• [Input records]:
* * * * *

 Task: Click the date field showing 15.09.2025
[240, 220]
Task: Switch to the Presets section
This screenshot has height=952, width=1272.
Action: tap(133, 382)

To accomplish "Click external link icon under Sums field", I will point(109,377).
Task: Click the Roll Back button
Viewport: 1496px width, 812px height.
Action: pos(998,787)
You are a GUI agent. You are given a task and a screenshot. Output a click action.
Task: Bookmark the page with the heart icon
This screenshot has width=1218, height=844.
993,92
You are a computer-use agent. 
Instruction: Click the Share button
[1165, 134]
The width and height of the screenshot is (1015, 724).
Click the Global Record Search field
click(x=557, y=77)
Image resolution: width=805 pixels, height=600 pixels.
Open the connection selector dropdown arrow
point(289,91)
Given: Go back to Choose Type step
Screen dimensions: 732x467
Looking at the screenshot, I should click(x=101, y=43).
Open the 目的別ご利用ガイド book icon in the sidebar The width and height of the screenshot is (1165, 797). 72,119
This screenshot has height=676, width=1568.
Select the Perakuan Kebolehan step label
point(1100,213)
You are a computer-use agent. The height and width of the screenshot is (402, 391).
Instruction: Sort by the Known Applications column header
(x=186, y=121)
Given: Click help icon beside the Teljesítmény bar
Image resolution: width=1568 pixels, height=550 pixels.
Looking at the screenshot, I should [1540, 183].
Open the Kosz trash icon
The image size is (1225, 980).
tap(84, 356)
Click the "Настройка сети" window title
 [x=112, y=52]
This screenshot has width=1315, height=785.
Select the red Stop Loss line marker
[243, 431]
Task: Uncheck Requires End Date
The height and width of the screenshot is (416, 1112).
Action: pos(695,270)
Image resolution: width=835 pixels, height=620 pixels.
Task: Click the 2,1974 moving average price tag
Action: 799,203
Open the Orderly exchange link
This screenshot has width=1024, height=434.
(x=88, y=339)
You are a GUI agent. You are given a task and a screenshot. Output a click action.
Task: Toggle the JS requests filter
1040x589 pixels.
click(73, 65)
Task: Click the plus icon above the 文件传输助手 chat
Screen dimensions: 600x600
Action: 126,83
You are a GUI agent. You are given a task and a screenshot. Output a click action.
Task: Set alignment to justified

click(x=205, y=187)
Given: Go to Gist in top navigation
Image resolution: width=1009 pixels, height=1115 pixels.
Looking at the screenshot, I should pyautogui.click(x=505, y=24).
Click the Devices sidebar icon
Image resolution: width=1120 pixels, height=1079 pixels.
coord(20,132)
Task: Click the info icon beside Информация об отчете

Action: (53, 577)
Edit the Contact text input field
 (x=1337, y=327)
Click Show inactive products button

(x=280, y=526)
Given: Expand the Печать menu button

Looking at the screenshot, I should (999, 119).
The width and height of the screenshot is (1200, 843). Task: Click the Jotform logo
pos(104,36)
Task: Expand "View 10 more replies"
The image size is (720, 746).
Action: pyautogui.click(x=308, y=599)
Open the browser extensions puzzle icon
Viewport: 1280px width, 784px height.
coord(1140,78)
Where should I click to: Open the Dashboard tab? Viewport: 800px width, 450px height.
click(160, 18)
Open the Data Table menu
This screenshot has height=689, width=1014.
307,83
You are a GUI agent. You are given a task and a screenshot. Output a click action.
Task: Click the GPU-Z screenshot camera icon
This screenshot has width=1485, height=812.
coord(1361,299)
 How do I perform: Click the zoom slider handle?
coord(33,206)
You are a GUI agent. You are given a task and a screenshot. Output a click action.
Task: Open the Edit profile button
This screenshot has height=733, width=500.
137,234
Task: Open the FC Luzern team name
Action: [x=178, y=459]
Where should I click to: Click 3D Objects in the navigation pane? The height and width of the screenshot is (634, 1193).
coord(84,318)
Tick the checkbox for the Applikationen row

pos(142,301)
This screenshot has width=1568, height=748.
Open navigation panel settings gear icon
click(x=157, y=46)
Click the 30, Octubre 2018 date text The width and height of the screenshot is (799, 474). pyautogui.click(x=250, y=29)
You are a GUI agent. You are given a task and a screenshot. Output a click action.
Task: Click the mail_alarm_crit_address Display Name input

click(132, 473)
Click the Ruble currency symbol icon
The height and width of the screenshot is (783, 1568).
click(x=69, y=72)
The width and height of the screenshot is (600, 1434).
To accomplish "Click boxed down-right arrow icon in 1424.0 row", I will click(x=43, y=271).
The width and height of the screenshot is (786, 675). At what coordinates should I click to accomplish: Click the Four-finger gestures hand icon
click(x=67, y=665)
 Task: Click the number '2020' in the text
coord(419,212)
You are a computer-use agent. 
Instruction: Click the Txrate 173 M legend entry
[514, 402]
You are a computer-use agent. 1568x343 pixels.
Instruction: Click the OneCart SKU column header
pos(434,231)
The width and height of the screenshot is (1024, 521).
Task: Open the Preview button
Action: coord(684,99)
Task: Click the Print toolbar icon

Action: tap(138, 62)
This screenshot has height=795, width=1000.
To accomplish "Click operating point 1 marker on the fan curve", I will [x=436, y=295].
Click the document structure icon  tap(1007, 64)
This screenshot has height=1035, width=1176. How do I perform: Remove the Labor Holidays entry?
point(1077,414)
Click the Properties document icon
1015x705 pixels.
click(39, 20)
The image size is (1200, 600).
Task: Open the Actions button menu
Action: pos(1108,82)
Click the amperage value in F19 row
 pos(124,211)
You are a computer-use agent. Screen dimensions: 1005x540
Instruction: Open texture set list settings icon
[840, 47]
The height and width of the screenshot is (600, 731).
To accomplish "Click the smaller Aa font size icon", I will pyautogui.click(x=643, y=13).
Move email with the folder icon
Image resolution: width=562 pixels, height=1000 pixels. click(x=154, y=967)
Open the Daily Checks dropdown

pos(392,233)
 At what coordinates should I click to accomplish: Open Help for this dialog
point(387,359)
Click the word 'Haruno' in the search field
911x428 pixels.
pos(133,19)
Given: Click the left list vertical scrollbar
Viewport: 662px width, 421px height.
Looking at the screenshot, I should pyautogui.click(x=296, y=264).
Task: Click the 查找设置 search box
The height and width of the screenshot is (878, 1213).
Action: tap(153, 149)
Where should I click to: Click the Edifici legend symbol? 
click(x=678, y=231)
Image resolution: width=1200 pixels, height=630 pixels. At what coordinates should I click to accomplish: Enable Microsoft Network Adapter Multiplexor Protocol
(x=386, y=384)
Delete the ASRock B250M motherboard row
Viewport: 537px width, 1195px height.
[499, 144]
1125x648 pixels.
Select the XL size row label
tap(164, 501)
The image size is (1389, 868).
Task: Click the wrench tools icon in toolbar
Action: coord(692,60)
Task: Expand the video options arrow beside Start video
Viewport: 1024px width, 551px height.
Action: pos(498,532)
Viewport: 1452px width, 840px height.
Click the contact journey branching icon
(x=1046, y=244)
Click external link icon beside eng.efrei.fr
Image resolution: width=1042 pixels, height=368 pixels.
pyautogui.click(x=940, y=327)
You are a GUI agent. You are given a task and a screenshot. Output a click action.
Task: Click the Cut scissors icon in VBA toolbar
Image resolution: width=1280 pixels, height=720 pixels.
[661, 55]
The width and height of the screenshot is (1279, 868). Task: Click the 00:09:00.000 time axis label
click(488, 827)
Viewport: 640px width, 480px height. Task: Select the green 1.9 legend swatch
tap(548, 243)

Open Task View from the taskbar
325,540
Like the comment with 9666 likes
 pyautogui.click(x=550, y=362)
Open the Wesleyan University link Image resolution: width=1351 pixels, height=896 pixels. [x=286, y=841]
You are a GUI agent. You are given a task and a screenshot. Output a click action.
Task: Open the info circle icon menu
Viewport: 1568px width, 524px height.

* * * * *

• [Aim of the task]:
Return all of the entries exactly as written.

• [Exercise output]:
 Task: Click the date field showing 15.09.2025
[240, 220]
Task: Switch to the Presets section
This screenshot has height=952, width=1272.
Action: tap(133, 382)

To accomplish "Click external link icon under Sums field", I will point(109,377).
Task: Click the Roll Back button
Viewport: 1496px width, 812px height.
Action: pos(998,787)
You are a GUI agent. You are given a task and a screenshot. Output a click action.
Task: Bookmark the page with the heart icon
This screenshot has width=1218, height=844.
993,92
You are a computer-use agent. 
Instruction: Click the Share button
[1165, 134]
The width and height of the screenshot is (1015, 724).
Click the Global Record Search field
click(x=557, y=77)
Image resolution: width=805 pixels, height=600 pixels.
Open the connection selector dropdown arrow
point(289,91)
Given: Go back to Choose Type step
Screen dimensions: 732x467
Looking at the screenshot, I should click(x=101, y=43).
Open the 目的別ご利用ガイド book icon in the sidebar The width and height of the screenshot is (1165, 797). 72,119
This screenshot has height=676, width=1568.
Select the Perakuan Kebolehan step label
point(1100,213)
You are a computer-use agent. The height and width of the screenshot is (402, 391).
Instruction: Sort by the Known Applications column header
(x=186, y=121)
Given: Click help icon beside the Teljesítmény bar
Image resolution: width=1568 pixels, height=550 pixels.
Looking at the screenshot, I should [1540, 183].
Open the Kosz trash icon
The image size is (1225, 980).
tap(84, 356)
Click the "Настройка сети" window title
 [x=112, y=52]
This screenshot has width=1315, height=785.
Select the red Stop Loss line marker
[243, 431]
Task: Uncheck Requires End Date
The height and width of the screenshot is (416, 1112).
Action: pos(695,270)
Image resolution: width=835 pixels, height=620 pixels.
Task: Click the 2,1974 moving average price tag
Action: 799,203
Open the Orderly exchange link
This screenshot has width=1024, height=434.
(x=88, y=339)
You are a GUI agent. You are given a task and a screenshot. Output a click action.
Task: Toggle the JS requests filter
1040x589 pixels.
click(73, 65)
Task: Click the plus icon above the 文件传输助手 chat
Screen dimensions: 600x600
Action: 126,83
You are a GUI agent. You are given a task and a screenshot. Output a click action.
Task: Set alignment to justified

click(x=205, y=187)
Given: Go to Gist in top navigation
Image resolution: width=1009 pixels, height=1115 pixels.
Looking at the screenshot, I should pyautogui.click(x=505, y=24).
Click the Devices sidebar icon
Image resolution: width=1120 pixels, height=1079 pixels.
coord(20,132)
Task: Click the info icon beside Информация об отчете

Action: (53, 577)
Edit the Contact text input field
 (x=1337, y=327)
Click Show inactive products button

(x=280, y=526)
Given: Expand the Печать menu button

Looking at the screenshot, I should (999, 119).
The width and height of the screenshot is (1200, 843). Task: Click the Jotform logo
pos(104,36)
Task: Expand "View 10 more replies"
The image size is (720, 746).
Action: pyautogui.click(x=308, y=599)
Open the browser extensions puzzle icon
Viewport: 1280px width, 784px height.
coord(1140,78)
Where should I click to: Open the Dashboard tab? Viewport: 800px width, 450px height.
click(160, 18)
Open the Data Table menu
This screenshot has height=689, width=1014.
307,83
You are a GUI agent. You are given a task and a screenshot. Output a click action.
Task: Click the GPU-Z screenshot camera icon
This screenshot has width=1485, height=812.
coord(1361,299)
 How do I perform: Click the zoom slider handle?
coord(33,206)
You are a GUI agent. You are given a task and a screenshot. Output a click action.
Task: Open the Edit profile button
This screenshot has height=733, width=500.
137,234
Task: Open the FC Luzern team name
Action: [x=178, y=459]
Where should I click to: Click 3D Objects in the navigation pane? The height and width of the screenshot is (634, 1193).
coord(84,318)
Tick the checkbox for the Applikationen row

pos(142,301)
This screenshot has width=1568, height=748.
Open navigation panel settings gear icon
click(x=157, y=46)
Click the 30, Octubre 2018 date text The width and height of the screenshot is (799, 474). pyautogui.click(x=250, y=29)
You are a GUI agent. You are given a task and a screenshot. Output a click action.
Task: Click the mail_alarm_crit_address Display Name input

click(132, 473)
Click the Ruble currency symbol icon
The height and width of the screenshot is (783, 1568).
click(x=69, y=72)
The width and height of the screenshot is (600, 1434).
To accomplish "Click boxed down-right arrow icon in 1424.0 row", I will click(x=43, y=271).
The width and height of the screenshot is (786, 675). At what coordinates should I click to accomplish: Click the Four-finger gestures hand icon
click(x=67, y=665)
 Task: Click the number '2020' in the text
coord(419,212)
You are a computer-use agent. 
Instruction: Click the Txrate 173 M legend entry
[514, 402]
You are a computer-use agent. 1568x343 pixels.
Instruction: Click the OneCart SKU column header
pos(434,231)
The width and height of the screenshot is (1024, 521).
Task: Open the Preview button
Action: coord(684,99)
Task: Click the Print toolbar icon

Action: tap(138, 62)
This screenshot has height=795, width=1000.
To accomplish "Click operating point 1 marker on the fan curve", I will [x=436, y=295].
Click the document structure icon  tap(1007, 64)
This screenshot has height=1035, width=1176. How do I perform: Remove the Labor Holidays entry?
point(1077,414)
Click the Properties document icon
1015x705 pixels.
click(39, 20)
The image size is (1200, 600).
Task: Open the Actions button menu
Action: pos(1108,82)
Click the amperage value in F19 row
 pos(124,211)
You are a computer-use agent. Screen dimensions: 1005x540
Instruction: Open texture set list settings icon
[840, 47]
The height and width of the screenshot is (600, 731).
To accomplish "Click the smaller Aa font size icon", I will pyautogui.click(x=643, y=13).
Move email with the folder icon
Image resolution: width=562 pixels, height=1000 pixels. click(x=154, y=967)
Open the Daily Checks dropdown

pos(392,233)
 At what coordinates should I click to accomplish: Open Help for this dialog
point(387,359)
Click the word 'Haruno' in the search field
911x428 pixels.
pos(133,19)
Given: Click the left list vertical scrollbar
Viewport: 662px width, 421px height.
Looking at the screenshot, I should pyautogui.click(x=296, y=264).
Task: Click the 查找设置 search box
The height and width of the screenshot is (878, 1213).
Action: tap(153, 149)
Where should I click to: Click the Edifici legend symbol? 
click(x=678, y=231)
Image resolution: width=1200 pixels, height=630 pixels. At what coordinates should I click to accomplish: Enable Microsoft Network Adapter Multiplexor Protocol
(x=386, y=384)
Delete the ASRock B250M motherboard row
Viewport: 537px width, 1195px height.
[499, 144]
1125x648 pixels.
Select the XL size row label
tap(164, 501)
The image size is (1389, 868).
Task: Click the wrench tools icon in toolbar
Action: coord(692,60)
Task: Expand the video options arrow beside Start video
Viewport: 1024px width, 551px height.
Action: pos(498,532)
Viewport: 1452px width, 840px height.
Click the contact journey branching icon
(x=1046, y=244)
Click external link icon beside eng.efrei.fr
Image resolution: width=1042 pixels, height=368 pixels.
pyautogui.click(x=940, y=327)
You are a GUI agent. You are given a task and a screenshot. Output a click action.
Task: Click the Cut scissors icon in VBA toolbar
Image resolution: width=1280 pixels, height=720 pixels.
[661, 55]
The width and height of the screenshot is (1279, 868). Task: Click the 00:09:00.000 time axis label
click(488, 827)
Viewport: 640px width, 480px height. Task: Select the green 1.9 legend swatch
tap(548, 243)

Open Task View from the taskbar
325,540
Like the comment with 9666 likes
 pyautogui.click(x=550, y=362)
Open the Wesleyan University link Image resolution: width=1351 pixels, height=896 pixels. [x=286, y=841]
You are a GUI agent. You are given a task and a screenshot. Output a click action.
Task: Open the info circle icon menu
Viewport: 1568px width, 524px height.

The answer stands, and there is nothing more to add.